| Exercise requirements |
From the entries below, count every line that contains the word "computer". Please give the number and nothing else.

| Exercise inputs |

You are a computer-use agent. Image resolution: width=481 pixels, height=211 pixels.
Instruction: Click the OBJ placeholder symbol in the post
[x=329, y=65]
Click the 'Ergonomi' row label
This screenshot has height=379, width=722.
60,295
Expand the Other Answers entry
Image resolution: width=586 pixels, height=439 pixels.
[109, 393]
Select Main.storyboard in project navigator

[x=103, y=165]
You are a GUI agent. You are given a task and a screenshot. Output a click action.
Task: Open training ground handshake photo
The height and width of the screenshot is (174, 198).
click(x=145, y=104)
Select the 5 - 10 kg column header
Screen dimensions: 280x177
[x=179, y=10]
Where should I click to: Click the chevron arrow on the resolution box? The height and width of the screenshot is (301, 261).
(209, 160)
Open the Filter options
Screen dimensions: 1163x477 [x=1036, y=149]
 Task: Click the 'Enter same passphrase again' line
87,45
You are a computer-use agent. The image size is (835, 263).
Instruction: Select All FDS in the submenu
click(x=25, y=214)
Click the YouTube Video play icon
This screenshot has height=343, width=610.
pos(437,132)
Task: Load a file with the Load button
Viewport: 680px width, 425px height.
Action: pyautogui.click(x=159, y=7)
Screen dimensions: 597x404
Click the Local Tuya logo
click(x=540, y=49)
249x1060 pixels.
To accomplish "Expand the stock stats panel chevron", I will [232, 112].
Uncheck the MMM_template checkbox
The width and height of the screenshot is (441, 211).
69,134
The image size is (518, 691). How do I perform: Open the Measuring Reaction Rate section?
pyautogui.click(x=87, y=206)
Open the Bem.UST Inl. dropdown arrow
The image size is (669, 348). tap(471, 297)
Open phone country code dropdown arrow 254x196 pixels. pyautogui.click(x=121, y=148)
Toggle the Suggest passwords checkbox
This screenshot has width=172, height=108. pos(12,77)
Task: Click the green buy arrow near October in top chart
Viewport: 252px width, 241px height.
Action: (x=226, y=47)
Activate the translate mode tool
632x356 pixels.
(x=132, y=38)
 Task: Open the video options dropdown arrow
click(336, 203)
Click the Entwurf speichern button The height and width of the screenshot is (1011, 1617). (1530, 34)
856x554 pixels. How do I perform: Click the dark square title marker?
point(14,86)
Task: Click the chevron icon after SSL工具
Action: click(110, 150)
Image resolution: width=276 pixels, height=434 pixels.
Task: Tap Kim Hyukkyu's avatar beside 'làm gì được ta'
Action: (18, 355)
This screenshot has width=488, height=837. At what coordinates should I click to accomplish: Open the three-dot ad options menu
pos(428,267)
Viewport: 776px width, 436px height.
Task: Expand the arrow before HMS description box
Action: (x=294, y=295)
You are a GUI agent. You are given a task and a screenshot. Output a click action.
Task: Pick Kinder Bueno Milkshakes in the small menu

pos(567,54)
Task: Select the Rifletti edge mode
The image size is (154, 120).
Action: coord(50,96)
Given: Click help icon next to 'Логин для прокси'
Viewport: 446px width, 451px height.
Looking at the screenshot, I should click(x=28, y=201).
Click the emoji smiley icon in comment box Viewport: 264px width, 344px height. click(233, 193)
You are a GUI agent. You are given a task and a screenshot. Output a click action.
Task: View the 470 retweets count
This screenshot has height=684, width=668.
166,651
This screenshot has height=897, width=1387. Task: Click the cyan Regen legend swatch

| Problem solution |
2